In a statement, the committee announced, "We want to position ourselves, to put, above all, the anti-fascist and anti-imperialist struggle that unifies us."

"The Brazilian Committee for Peace in Venezuela's event begins."

Social movements and political parties including the Landless Workers Movement (MST), Popular Front Brazil and People Without Fear have been attending the rally.

“What is happening in Venezuela is an offense ... both externally, international, imperialist and interventionist, as well as internally, in the opposition, which has carried various acts of violence,” said Paola Estrada, from the Bolivarian Alliance for the Peoples of Our America.

Other speakers publicly denounced actions targeting Venezuela by the U.S. government, including the sanctions announced last week, as well as threats of military intervention made earlier this month by the U.S. President Donald Trump.

"Ex-Chancellor Celso Amorim is present (at our event).
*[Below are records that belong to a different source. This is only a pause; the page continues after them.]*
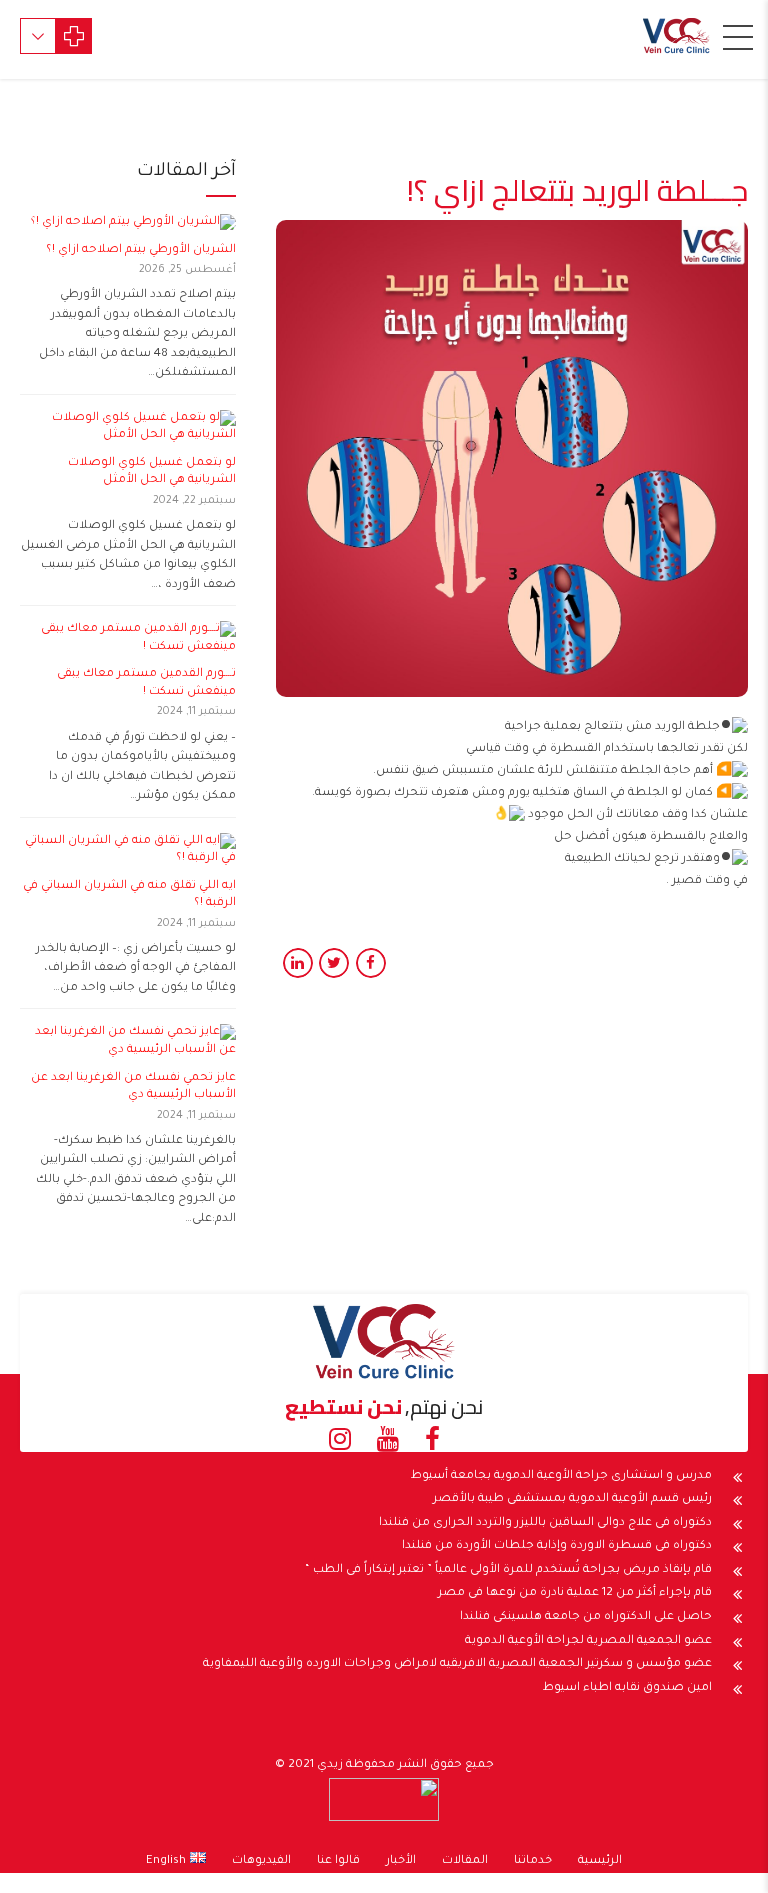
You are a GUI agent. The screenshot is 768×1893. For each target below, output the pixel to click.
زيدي (330, 1765)
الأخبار (401, 1861)
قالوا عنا (338, 1861)
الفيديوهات (261, 1861)
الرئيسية (600, 1861)
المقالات (465, 1861)
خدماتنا (533, 1861)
Amorim was Foreign Minister of Itamar Franco under the two Lula governments, and Defense Minister (under) Dilma Rousseff."

"At the moment when the fascist Trump speaks of 'military options' against our neighboring nation, we cannot hesitate to defend the peace of the Bolivarian revolution," said the founder of the Barón de Itararé Center for Studies in Alternative Media, Altamiro Borges.